Data entries:
============================================================
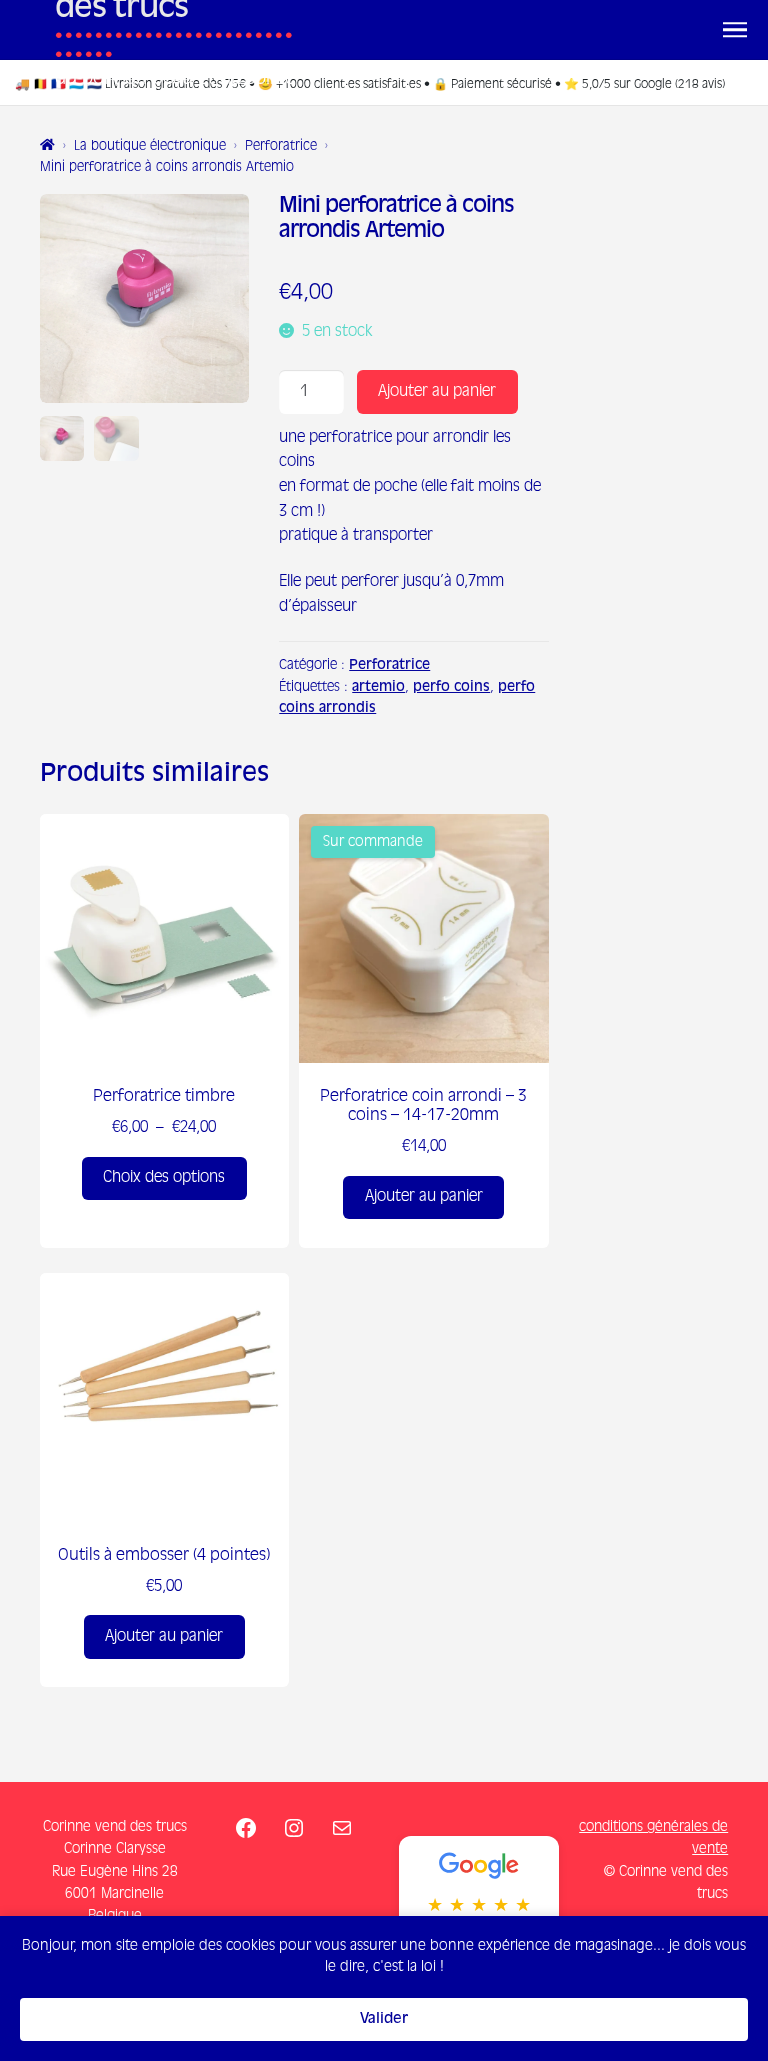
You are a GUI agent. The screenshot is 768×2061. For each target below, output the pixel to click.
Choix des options (164, 1177)
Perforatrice (281, 146)
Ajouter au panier (437, 391)
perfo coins (451, 687)
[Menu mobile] (735, 30)
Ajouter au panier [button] (424, 1196)
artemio (378, 687)
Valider (384, 2019)
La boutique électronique (150, 146)
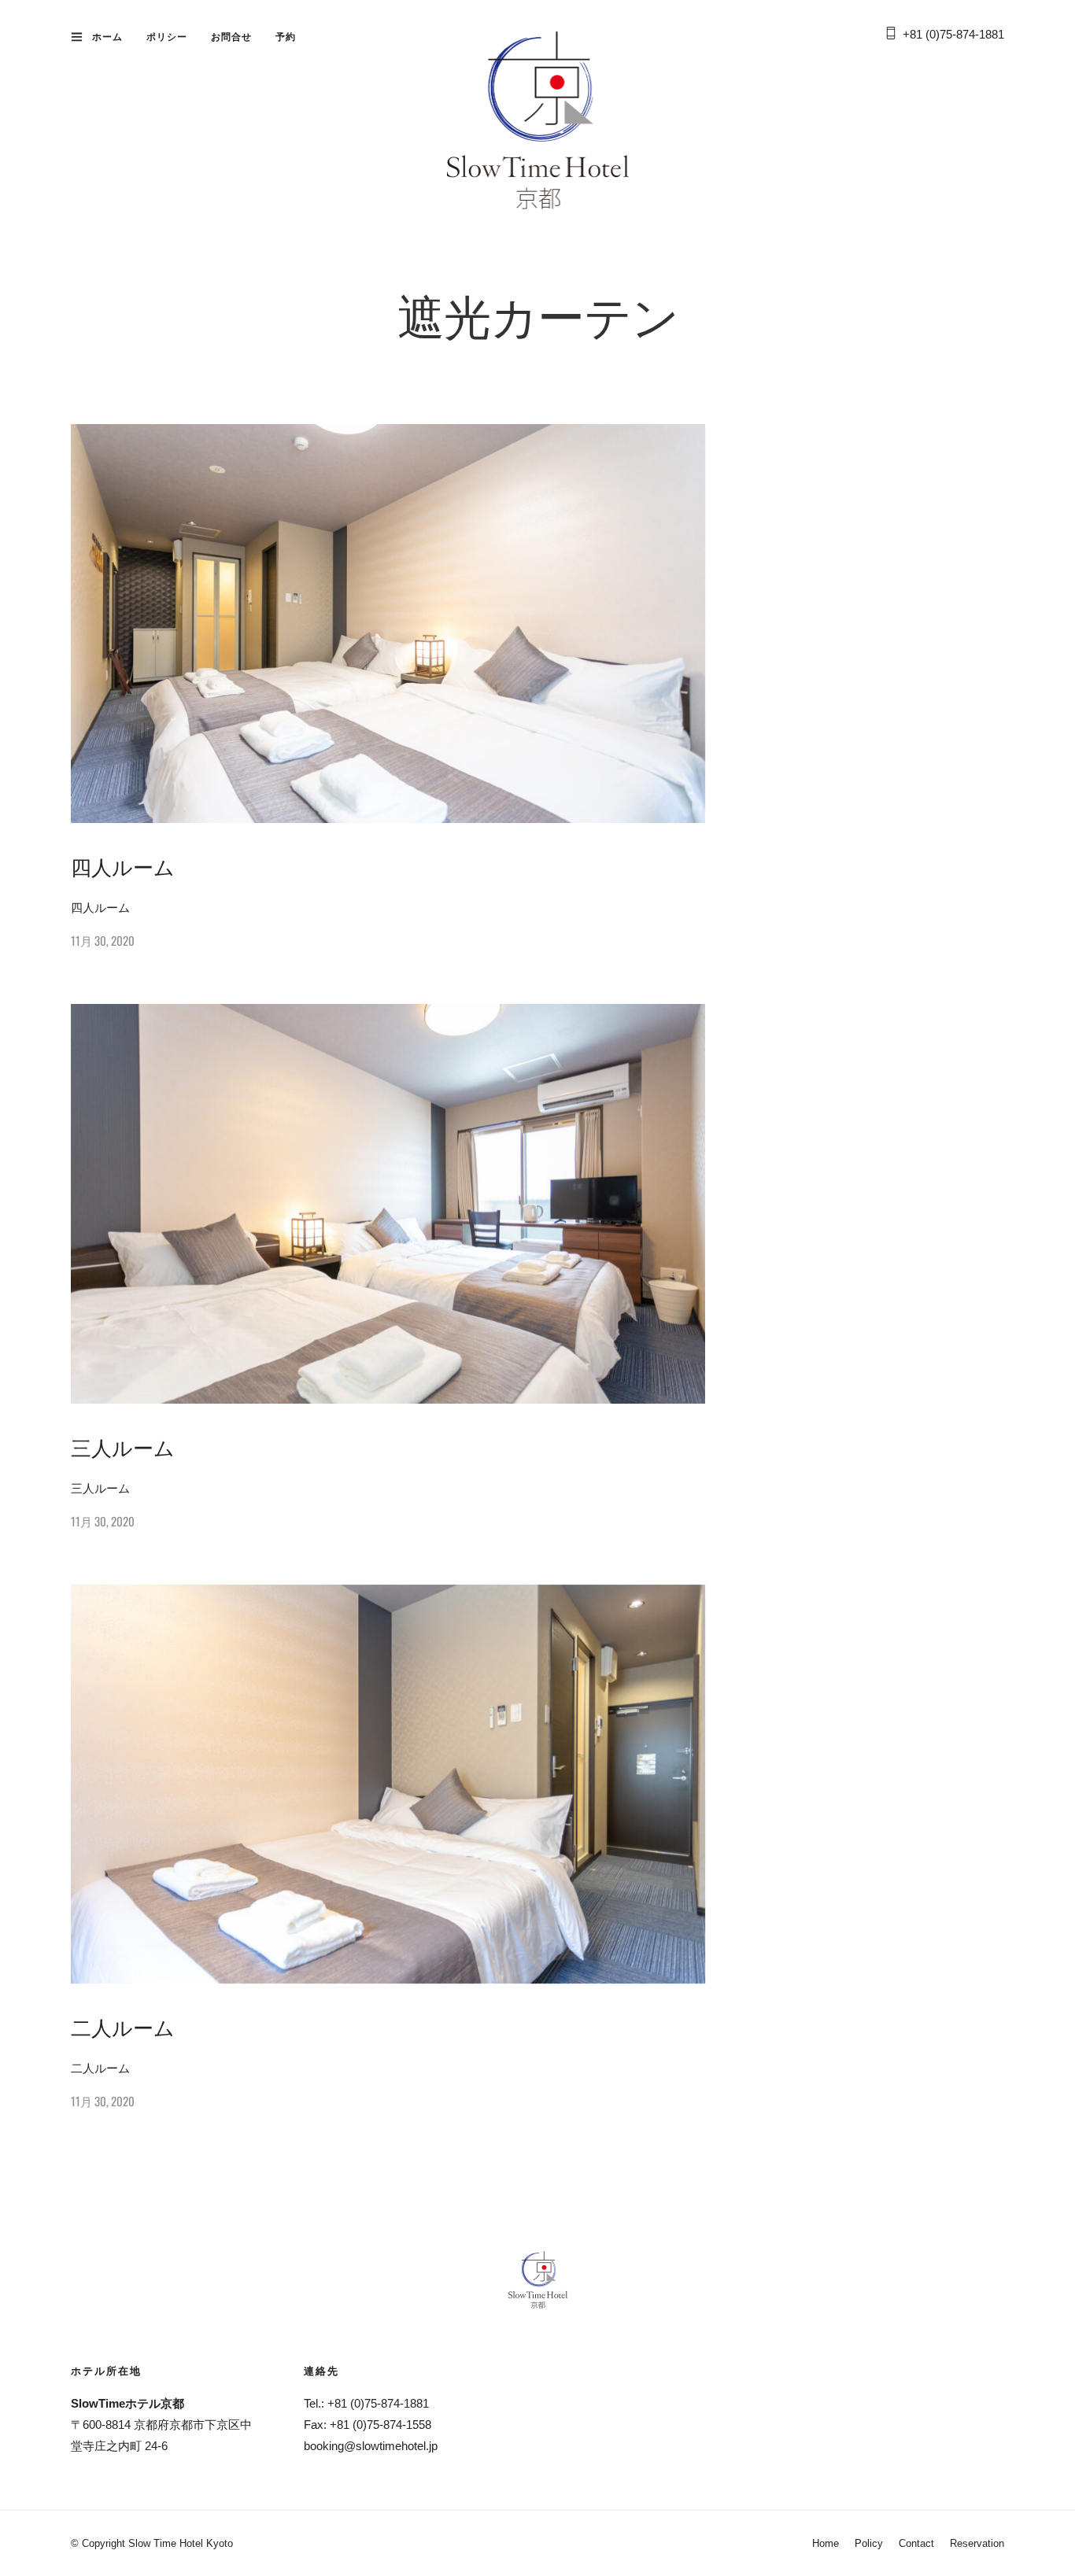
============================================================
▸ What to work on:
Please report every line in the entries above that holds the string "panier".

▸ Exercise answer:
Ajouter au panier (437, 391)
Ajouter au panier [button] (424, 1196)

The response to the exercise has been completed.